Saved data entries:
────────────────

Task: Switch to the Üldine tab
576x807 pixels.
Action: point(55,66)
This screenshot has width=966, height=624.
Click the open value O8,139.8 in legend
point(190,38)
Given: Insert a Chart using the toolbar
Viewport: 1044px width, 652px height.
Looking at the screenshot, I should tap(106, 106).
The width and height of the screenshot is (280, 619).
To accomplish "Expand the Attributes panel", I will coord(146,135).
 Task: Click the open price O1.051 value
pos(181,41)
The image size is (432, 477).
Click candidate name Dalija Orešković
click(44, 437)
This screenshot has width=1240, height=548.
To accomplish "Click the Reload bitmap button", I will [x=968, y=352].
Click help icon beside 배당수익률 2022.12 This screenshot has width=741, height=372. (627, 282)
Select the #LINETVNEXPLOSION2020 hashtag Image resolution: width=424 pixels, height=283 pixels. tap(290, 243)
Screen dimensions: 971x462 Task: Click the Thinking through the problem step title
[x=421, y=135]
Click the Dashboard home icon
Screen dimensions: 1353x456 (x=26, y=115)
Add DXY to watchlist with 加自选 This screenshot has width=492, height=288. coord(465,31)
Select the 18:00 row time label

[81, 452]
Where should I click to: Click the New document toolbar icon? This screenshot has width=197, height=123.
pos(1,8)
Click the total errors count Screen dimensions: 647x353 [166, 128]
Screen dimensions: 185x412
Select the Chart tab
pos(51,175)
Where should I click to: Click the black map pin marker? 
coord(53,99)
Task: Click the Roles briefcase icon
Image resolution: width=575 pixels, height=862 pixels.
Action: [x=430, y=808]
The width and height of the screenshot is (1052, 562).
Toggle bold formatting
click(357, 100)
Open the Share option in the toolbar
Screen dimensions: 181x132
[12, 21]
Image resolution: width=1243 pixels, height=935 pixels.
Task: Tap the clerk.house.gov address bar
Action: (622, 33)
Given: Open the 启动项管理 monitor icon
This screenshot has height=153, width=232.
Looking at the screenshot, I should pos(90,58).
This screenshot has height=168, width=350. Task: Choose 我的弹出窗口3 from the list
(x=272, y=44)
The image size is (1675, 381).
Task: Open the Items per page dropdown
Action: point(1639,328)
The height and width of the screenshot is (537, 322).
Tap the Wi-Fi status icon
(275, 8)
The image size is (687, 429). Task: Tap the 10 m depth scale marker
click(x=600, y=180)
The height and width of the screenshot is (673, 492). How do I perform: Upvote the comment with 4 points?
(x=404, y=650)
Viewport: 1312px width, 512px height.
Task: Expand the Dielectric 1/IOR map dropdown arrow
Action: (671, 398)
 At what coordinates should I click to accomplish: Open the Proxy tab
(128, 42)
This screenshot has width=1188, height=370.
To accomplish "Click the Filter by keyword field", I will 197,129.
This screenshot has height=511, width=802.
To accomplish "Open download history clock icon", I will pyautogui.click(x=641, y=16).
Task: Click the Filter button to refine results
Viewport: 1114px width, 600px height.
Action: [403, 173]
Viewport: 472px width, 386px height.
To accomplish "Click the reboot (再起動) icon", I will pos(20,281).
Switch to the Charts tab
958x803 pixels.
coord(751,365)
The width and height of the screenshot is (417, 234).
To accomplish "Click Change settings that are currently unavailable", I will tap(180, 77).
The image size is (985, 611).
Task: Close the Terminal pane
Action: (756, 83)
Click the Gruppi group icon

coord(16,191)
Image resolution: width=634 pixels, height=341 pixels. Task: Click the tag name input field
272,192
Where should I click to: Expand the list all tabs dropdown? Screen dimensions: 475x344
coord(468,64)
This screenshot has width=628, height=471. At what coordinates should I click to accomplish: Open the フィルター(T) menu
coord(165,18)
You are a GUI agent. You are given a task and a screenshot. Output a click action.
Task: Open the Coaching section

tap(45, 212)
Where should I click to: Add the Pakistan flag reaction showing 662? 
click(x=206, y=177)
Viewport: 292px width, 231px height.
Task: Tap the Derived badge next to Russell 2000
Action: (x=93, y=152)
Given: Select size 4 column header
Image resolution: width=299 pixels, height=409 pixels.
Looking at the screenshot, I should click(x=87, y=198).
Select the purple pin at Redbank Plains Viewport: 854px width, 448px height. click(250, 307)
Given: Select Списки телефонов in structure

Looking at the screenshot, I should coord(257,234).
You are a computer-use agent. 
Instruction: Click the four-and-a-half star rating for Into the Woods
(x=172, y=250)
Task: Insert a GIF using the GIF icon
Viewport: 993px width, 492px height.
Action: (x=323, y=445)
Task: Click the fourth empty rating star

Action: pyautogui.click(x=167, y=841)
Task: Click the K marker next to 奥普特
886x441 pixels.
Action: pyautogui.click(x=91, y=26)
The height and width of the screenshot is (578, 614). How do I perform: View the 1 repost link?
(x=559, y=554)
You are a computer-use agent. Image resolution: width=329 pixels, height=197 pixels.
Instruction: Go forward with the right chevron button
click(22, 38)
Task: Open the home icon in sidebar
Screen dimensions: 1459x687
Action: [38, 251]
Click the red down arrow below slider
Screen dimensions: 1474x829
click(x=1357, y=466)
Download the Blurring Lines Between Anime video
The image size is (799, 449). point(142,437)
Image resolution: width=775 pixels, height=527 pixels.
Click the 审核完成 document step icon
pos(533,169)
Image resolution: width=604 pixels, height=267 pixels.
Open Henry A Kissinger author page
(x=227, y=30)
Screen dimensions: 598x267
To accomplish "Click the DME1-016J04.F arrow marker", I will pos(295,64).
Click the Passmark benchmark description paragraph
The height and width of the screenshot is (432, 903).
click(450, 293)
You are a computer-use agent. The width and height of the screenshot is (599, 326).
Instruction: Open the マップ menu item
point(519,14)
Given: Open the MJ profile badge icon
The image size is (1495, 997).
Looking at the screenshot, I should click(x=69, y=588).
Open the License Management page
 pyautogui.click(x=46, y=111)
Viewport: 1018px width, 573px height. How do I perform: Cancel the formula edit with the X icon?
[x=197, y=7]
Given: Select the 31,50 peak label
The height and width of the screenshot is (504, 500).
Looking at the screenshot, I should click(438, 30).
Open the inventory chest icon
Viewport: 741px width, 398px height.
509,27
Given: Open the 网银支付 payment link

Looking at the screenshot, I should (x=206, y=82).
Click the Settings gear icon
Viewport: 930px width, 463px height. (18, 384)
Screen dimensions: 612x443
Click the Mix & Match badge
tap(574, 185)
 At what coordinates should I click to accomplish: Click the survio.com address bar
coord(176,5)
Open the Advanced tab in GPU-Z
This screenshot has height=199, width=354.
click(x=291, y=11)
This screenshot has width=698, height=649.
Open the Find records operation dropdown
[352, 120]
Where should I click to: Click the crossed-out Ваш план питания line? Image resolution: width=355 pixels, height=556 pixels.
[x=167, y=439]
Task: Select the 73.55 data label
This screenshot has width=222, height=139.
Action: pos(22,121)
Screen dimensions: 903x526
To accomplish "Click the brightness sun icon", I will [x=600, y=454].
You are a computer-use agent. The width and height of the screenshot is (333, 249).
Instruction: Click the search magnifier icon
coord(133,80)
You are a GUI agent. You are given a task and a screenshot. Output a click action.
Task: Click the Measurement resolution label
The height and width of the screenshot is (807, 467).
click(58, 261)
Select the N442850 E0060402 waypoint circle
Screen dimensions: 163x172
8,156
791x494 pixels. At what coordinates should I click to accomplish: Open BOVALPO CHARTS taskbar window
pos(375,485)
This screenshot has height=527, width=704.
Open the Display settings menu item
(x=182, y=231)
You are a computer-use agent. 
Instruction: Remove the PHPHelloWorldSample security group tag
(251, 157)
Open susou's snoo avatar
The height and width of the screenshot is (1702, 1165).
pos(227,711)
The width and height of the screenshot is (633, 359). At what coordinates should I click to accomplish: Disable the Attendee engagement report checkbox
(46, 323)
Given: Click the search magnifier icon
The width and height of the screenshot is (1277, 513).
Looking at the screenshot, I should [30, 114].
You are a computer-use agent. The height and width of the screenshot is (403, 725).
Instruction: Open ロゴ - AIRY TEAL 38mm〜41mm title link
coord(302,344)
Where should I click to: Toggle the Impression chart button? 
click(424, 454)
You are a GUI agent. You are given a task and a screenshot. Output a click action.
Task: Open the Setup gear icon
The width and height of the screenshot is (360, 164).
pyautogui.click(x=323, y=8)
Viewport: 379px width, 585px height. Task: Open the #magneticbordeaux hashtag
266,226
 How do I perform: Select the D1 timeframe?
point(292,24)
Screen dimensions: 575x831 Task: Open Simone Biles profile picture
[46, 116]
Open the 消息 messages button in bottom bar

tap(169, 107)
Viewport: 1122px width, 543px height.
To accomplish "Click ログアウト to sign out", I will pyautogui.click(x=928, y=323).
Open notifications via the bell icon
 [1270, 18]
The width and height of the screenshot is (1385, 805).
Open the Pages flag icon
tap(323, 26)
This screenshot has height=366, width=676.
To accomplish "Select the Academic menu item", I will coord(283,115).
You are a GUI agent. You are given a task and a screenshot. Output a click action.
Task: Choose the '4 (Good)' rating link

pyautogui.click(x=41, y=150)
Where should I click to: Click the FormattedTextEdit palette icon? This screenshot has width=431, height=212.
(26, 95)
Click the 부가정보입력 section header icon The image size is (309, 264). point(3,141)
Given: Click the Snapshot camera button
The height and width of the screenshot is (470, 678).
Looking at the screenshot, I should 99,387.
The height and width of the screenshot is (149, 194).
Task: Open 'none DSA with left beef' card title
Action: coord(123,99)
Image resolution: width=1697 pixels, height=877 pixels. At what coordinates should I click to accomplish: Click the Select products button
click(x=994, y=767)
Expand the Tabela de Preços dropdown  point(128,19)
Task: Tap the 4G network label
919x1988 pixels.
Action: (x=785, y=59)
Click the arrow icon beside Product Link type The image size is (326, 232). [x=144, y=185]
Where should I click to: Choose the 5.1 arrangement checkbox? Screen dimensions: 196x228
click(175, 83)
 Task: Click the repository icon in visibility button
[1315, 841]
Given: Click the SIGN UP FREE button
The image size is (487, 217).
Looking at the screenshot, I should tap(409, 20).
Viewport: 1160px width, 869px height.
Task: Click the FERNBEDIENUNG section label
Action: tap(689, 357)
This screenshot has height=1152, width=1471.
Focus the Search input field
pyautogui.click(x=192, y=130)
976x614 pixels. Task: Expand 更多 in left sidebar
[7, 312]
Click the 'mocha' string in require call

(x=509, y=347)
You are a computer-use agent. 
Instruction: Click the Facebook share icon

────────────────

● What you are asked to do:
Find the line with "Viewport: 1018px width, 573px" in the entries above. Retype it and each line after it, exactly, through the line with "Task: Click the Measurement resolution label", and stop there.

● Result below:
Viewport: 1018px width, 573px height. How do I perform: Cancel the formula edit with the X icon?
[x=197, y=7]
Given: Select the 31,50 peak label
The height and width of the screenshot is (504, 500).
Looking at the screenshot, I should click(438, 30).
Open the inventory chest icon
Viewport: 741px width, 398px height.
509,27
Given: Open the 网银支付 payment link

Looking at the screenshot, I should (x=206, y=82).
Click the Settings gear icon
Viewport: 930px width, 463px height. (18, 384)
Screen dimensions: 612x443
Click the Mix & Match badge
tap(574, 185)
 At what coordinates should I click to accomplish: Click the survio.com address bar
coord(176,5)
Open the Advanced tab in GPU-Z
This screenshot has height=199, width=354.
click(x=291, y=11)
This screenshot has width=698, height=649.
Open the Find records operation dropdown
[352, 120]
Where should I click to: Click the crossed-out Ваш план питания line? Image resolution: width=355 pixels, height=556 pixels.
[x=167, y=439]
Task: Select the 73.55 data label
This screenshot has width=222, height=139.
Action: pos(22,121)
Screen dimensions: 903x526
To accomplish "Click the brightness sun icon", I will [x=600, y=454].
You are a computer-use agent. The width and height of the screenshot is (333, 249).
Instruction: Click the search magnifier icon
coord(133,80)
You are a GUI agent. You are given a task and a screenshot. Output a click action.
Task: Click the Measurement resolution label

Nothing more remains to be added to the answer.